Les temps changent au Prix Nobel de littérature
– Moi ? Mais je ne fais pas dans mon froc. Sauf que, eh bien… nous allons un petit peu trop loin. Il a hoché la tête. – Oui, bien loin… Puis il a ajouté : – Mais on a du chemin à faire. –Bien sûr, bien sûr. Sauf que… comment dirais-je… bref, à vrai dire je pensais que nous étions ici au service de la loi. – Nous sommes au service du pouvoir, mon garçon, a rectifié Diaz. Je commençais à avoir mal à la tête. Etonnant que ce soit à cause de Diaz et non de Rodriguez. – Je croyais jusqu’à présent que c’était pareil. – Si on veut. Mais il ne faut pas oublier les priorités. – Quelles priorités ? Il m’a répondu, avec son sourire inimitable : – D’abord le pouvoir et ensuite seulement la loi.
Rescapé d’Auschwitz, prix Nobel de Littérature en 2002, l’écrivain Imre Kertész a connu l’innommable du monde concentrationnaire. Dans la Hongrie communiste des années 70, il livre un récit bouleversant : Roman policier. Pour échapper à l’œil aigu de la censure, une équipe de policiers tortionnaires, la Corporation, est placée dans une dictature factice d’Amérique latine. Une fable effrayante sur l’arbitraire ignoble et monstrueux du totalitarisme.
Antonio Martens, narrateur désabusé, confie au papier un récit de violence de manière froide, cynique parfois, sans remords, dans un discours où domine le sentiment de l’inéluctable. Il sait pertinemment l’innocence des condamnés transformée en culpabilité par les efforts brutaux de ses supérieurs : l’impassible Diaz et son adjoint sadique, Rodriguez. Les suspects n’ont aucune chance de s’en sortir. Torturés à mort, ils sont fusillés au petit matin dans la cour de la prison. La violence est normative, fonctionnelle dans cette fabrique légale de la culpabilité. Tout au long de sa confession, Martens souligne son obéissance à l’autorité de supérieurs forts compétents. Il n’est qu’un subalterne et ne fait nullement pénitence, bien abrité sous le manteau de la déresponsabilisation collective.

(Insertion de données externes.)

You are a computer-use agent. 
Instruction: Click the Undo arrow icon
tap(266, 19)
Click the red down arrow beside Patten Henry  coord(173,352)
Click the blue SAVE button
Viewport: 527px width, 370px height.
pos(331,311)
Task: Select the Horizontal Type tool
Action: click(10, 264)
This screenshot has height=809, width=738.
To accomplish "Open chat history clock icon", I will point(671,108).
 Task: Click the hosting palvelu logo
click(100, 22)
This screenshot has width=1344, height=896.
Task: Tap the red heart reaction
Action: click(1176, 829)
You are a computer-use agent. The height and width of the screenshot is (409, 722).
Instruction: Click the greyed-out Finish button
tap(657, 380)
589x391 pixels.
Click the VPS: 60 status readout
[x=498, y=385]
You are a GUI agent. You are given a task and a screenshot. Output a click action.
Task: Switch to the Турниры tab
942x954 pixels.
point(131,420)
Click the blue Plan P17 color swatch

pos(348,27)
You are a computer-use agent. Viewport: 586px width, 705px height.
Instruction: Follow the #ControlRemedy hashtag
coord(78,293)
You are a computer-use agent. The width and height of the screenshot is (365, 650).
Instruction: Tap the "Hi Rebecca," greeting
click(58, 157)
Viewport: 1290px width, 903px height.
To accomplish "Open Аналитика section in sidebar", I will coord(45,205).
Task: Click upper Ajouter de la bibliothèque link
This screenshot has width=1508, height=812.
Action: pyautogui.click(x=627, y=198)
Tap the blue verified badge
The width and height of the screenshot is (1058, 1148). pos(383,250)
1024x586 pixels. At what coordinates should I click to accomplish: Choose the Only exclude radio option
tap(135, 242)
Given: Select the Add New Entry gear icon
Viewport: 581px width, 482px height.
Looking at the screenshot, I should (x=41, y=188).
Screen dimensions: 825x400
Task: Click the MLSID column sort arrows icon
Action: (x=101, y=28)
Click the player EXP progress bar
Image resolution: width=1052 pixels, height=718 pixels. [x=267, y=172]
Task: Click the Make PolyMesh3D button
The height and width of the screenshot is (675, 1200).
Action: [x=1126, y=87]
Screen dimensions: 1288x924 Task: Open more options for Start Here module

Bien qu’ayant pressenti très tôt l’inversement imminent des rôles, cet anti-héros, ce bleu, ce sans-grade, est incapable de s’enfuir le moment venu. Le vent a tourné, les bourreaux deviennent victimes, ses chefs disparaissent ; lui demeure seul face à son exécution et à l’image des innocents qui le hante, sans toutefois prendre conscience de sa participation réelle au massacre.
La langue ciselée de Kertész, mise en scène de chairs meurtries et de destins broyés, fouaille le lecteur au plus profond de son être sous la cravache de sa conscience réveillée par ce territoire virtuel annexé par l’incompréhensible.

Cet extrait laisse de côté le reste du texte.